La situación en Brasil -especialmente en Río de Janeiro- sigue siendo más problemática que en Argentina. De todas maneras, y a pesar de la distancia, se debe atender este caso, puesto que las tasas de crecimiento y expansión de las villas en Buenos Aires son ciertamente preocupantes.
Si bien la ciudad de Río posee una población muy superior a la de Buenos Aires (6.320.446 habitantes contra nuestros 2.890.151), el 5,7% de la población de nuestra metrópolis vive en asentamientos precarios, mientras que en Río de Janeiro es el 22%. En Río la cantidad total de habitantes es mucho mayor, incluso proporcionalmente a su superioridad poblacional con respecto a Buenos Aires; aquí los habitantes de asentamientos precarios se encuentran mucho más concentrados.
Basta con analizar los casos de los dos complejos habitacionales precarios más poblados de Río y Buenos Aires, laRocinha y la 21-24 respectivamente.
La Rocinha es la favela más grande, no sólo de Río de Janeiro sino de Brasil.
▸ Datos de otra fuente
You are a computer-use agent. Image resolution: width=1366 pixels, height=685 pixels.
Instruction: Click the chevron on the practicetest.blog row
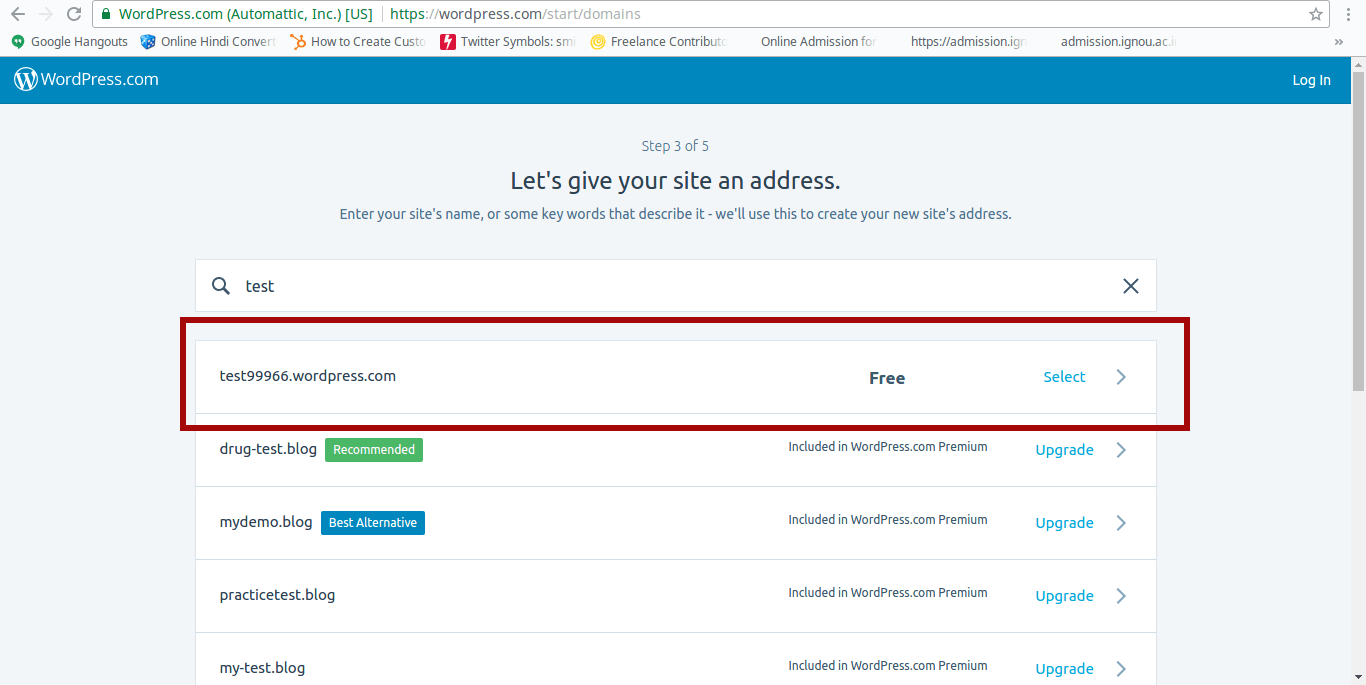(x=1121, y=596)
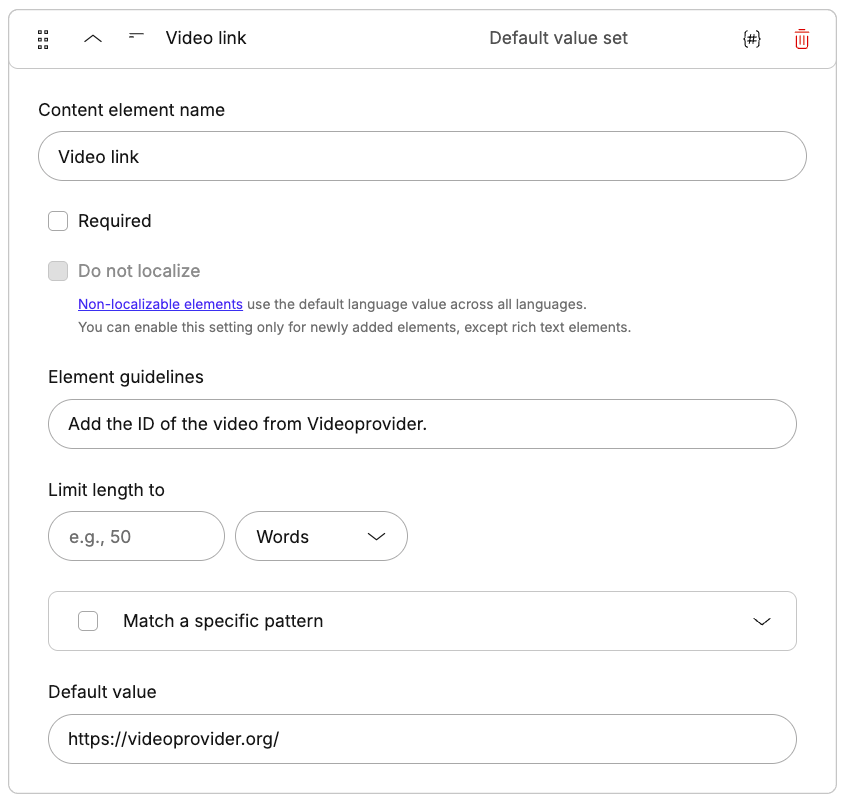The width and height of the screenshot is (846, 803).
Task: Click the Video link title in the header
Action: (206, 38)
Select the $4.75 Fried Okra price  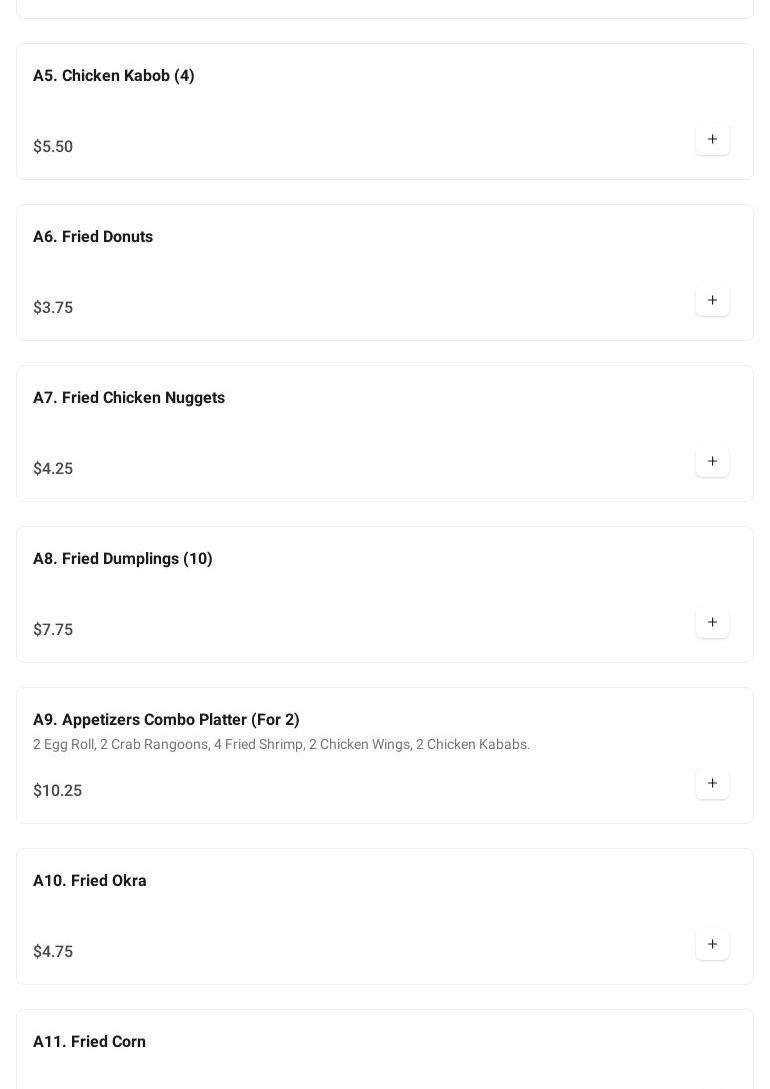click(53, 952)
Tiene un total de 69.161 habitantes, que representa el 4,8% de la población de asentamientos precarios de la ciudad carioca. Es la única favela que abarca la totalidad de una región administrativa de la ciudad (en otras regiones, las favelas ocupan porciones variables).
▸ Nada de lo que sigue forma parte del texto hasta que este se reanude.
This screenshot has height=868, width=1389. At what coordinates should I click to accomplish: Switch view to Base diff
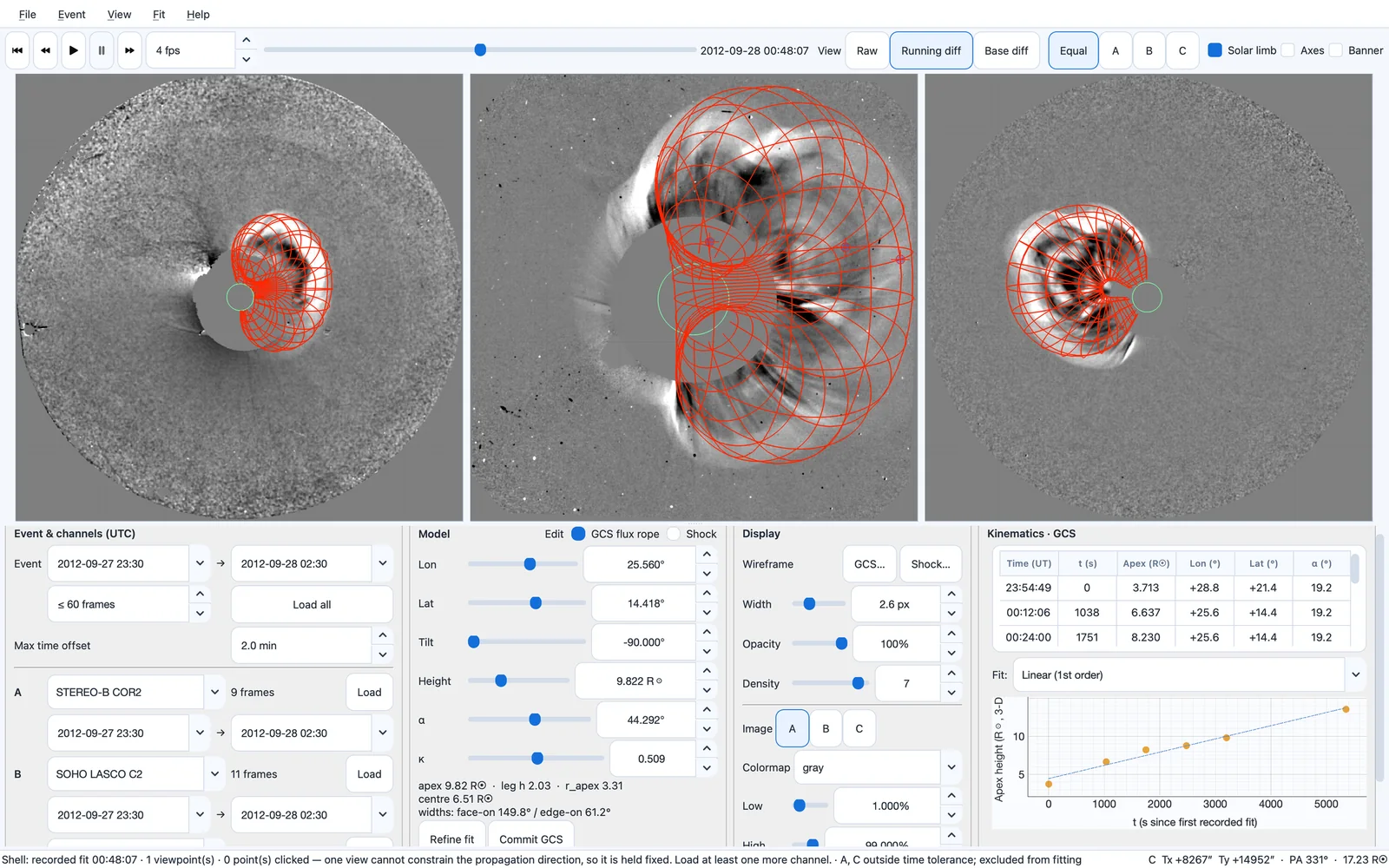coord(1006,50)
Del otro lado, la 21-24 de Barracas, que tiene 29.782 habitantes, supone 18,2% de la población de asentamientos de Buenos Aires. Estos números hablan de una mayor concentración de los habitantes de asentamientos precarios en comparación con Río.
No sólo Río de Janeiro alberga la precariedad habitacional. Son casi once millones y medio de personas las que viven en Brasil en lo que allí se denomina “aglomerados subnormales”. No es un dato menor: según el relevamiento realizado por el Instituto Brasilero de Geografía y Estadística, representa un 6% de la población total.
La mitad se reparte exclusivamente entre los estados de San Pablo y Río de Janeiro. Las principales ciudades de estos estados, San Pablo y Río de Janeiro, muestran por lejos las mayores concentraciones de favelas. La ciudad de Río de Janeiro tiene aproximadamente 1,4 millones de habitantes en asentamientos precarios. Le sigue San Pablo, con 1,3 millones. Son números parecidos, pero con un impacto muy diferente: en Río de Janeiro, esa cantidad supone un 22% de la población, casi el doble de la proporción que representa en San Pablo.
El resto de las ciudades viene muy por detrás: Salvador, por ejemplo, tiene 882 mil habitantes de favelas (33%) y Belém785 mil (el 54% de la población, por cierto alarmante). Fortaleza, Recife o Manaos presentan números altos, aunque más bajos, entre 200 y 400 mil habitantes.
En materia de inseguridad, las favelas empezaron a transformarse en territorio narco a mediados de los 80. En ese momento llegó la cocaína, y a finales de los 80 apareció el tráfico de armas. En esa época los narcotraficantes estaban mejor armados que la policía.
Con muchas dificultades, Brasil enfrenta el problema. La principal diferencia hasta acá entre la política brasileña y la argentina es la decisión firme del Estado brasilero de urbanizar.
En la Argentina, y específicamente en la Ciudad de Buenos Aires, no hay políticas públicas claras al respecto, por lo que se van manteniendo las situaciones de hecho con el Estado mirando muchas veces para otro lado. O lo que es peor, fomentado situaciones irregulares e indignas con fines meramente políticos.